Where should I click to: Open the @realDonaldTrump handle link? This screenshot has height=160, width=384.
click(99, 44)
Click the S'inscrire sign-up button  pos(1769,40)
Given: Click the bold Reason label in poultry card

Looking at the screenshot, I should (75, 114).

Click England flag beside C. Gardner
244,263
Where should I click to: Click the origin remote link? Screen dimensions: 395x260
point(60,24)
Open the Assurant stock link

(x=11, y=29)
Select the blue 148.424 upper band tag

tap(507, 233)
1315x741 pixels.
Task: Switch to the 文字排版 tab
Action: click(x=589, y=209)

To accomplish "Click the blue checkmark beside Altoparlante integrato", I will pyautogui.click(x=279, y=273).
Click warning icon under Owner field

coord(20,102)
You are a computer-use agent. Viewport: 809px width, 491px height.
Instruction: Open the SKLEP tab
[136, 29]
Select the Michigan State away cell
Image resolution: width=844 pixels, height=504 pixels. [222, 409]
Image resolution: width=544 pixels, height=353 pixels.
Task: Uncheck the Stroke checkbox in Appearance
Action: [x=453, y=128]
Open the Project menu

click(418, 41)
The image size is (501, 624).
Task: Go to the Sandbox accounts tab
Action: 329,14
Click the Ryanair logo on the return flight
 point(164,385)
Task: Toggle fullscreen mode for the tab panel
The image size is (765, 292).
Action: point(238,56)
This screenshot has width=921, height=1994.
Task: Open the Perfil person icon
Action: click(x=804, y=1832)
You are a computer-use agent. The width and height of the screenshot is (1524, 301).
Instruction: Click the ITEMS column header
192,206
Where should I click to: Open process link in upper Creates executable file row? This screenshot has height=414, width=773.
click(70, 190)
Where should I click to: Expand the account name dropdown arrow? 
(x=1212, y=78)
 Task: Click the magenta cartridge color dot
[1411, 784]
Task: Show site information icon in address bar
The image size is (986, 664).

Instruction: Pick out each line of the material above that contains the word "link". Capitalization must match.

Solution:
Where should I click to: Open the @realDonaldTrump handle link? This screenshot has height=160, width=384.
Where should I click to: Click the origin remote link? Screen dimensions: 395x260
Open the Assurant stock link
Where should I click to: Open process link in upper Creates executable file row? This screenshot has height=414, width=773.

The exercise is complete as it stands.